Le diete di Sanihelp.it
La dieta a rotazione
Secondo la dieta a rotazione, ogni cibo andrebbe assunto a piacere un dato giorno, e poi non consumato per almeno tre giorni.
Che cos'è
Questa dieta si basa sul principio di non introdurre con troppa frequenza gli stessi alimenti, ed è il risultato del lavoro di diverse equipe mediche, soprattutto americane. Lo scopo di questo sistema alimentare è quello di scoprire eventuali intolleranze alimentari, soprattutto in presenza di sintomi diffusi e resistenti a ogni altro tipo di trattamento.
Come funziona
Secondo la dieta a rotazione, ogni cibo andrebbe assunto a piacere un dato giorno, e poi non consumato per almeno tre giorni.
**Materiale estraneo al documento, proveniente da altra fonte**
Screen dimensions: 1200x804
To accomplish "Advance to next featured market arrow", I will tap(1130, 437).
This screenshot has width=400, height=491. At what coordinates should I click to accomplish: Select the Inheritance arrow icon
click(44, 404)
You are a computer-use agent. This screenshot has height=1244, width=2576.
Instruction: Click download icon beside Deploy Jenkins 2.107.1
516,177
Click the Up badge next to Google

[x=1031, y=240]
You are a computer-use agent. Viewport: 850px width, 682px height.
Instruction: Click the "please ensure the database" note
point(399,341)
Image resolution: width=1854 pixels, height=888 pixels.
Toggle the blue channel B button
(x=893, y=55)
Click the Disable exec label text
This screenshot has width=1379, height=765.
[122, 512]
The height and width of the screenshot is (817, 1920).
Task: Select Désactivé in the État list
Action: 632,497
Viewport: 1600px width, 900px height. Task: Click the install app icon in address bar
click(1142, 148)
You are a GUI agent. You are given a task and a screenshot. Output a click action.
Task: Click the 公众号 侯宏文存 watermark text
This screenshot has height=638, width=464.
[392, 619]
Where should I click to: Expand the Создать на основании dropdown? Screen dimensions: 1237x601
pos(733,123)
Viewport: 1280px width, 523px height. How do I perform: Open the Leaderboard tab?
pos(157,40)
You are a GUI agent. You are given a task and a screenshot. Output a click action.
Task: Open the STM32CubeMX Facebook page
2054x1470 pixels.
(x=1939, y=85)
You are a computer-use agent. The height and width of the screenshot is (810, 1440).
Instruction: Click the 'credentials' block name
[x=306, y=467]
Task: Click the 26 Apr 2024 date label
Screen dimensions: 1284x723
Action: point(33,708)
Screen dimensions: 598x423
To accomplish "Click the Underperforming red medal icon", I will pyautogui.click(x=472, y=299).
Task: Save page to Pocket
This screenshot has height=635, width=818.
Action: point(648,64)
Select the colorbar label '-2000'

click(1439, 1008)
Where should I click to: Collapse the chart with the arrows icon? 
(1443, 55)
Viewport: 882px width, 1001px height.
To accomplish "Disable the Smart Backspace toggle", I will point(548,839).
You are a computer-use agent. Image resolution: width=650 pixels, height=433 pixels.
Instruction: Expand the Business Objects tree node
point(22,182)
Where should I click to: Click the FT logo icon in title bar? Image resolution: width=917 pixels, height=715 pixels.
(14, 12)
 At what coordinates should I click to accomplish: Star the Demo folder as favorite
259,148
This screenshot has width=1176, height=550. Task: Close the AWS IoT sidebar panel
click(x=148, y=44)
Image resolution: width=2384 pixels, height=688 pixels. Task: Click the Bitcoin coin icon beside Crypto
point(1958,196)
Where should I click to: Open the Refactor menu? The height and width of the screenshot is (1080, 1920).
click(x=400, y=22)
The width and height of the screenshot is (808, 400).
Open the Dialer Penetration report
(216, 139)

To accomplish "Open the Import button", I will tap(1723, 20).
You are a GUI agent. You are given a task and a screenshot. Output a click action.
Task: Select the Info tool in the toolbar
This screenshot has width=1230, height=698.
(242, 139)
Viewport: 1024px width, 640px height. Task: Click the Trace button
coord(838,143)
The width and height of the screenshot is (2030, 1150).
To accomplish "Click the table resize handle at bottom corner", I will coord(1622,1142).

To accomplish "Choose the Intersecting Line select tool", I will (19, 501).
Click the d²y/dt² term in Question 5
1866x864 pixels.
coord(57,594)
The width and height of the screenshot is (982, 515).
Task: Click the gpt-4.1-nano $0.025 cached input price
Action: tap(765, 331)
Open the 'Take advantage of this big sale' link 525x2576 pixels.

Di norma, se la reintroduzione più frequente di una data sostanza riaccende dei sintomi che si erano assopiti, si è quasi certamente di fronte a un'intolleranza.
La dieta a rotazione si può effettuare tranquillamente a casa, a patto di studiare sempre con grande attenzione le etichette nutrizionali di ogni prodotto, per evitare di introdurre per sbaglio una sostanza non prevista.
La dieta in pratica
Dato che le intolleranze alimentari di solito non riguardano un solo alimento ma tutta la
famiglia, per seguire correttamente la dieta a rotazione è bene conoscere l'appartenenza di frutta e verdura alle varie famiglie botaniche.
Per esempio, patate e pomodori, peperoni, peperoncini, melanzane e tabacco appartengono alla famiglia delle Solanacee, mentre tutti i tipi di fagioli, fagiolini, ceci, soia, arachidi, liquirizia, carruba, piselli e fave fanno parte delle Leguminose. I derivati di queste ultime, e in particolare della soia, si trovano facilmente in moltissimi prodotti industriali.
Considerazioni nutrizionali
La dieta a rotazione è preferibile alla cosiddetta dieta di eliminazione, che obbliga a togliere completamente determinati alimenti, ed è quindi anche più difficile da seguire, oltre che nutrizionalmente più sbilanciata.
Per chi sì e per chi no
La dieta a rotazione è indicata per quanti desiderino scoprire o verificare l'esistenza di un'intolleranza alimentare, nell'impossibilità di ricorrere in tempi brevi a dei test precisi e affidabili.
Cosa ne pensiamo noi
Sebbene questo sistema dia in generale ottimi risultati, secondo alcuni esperti non è sufficientemente preciso. Meglio quindi, in ogni caso, parlarne con il proprio medico sia prima che al termine della dieta, per valutare insieme la gravità dei sintomi e l'iter diagnostico necessario.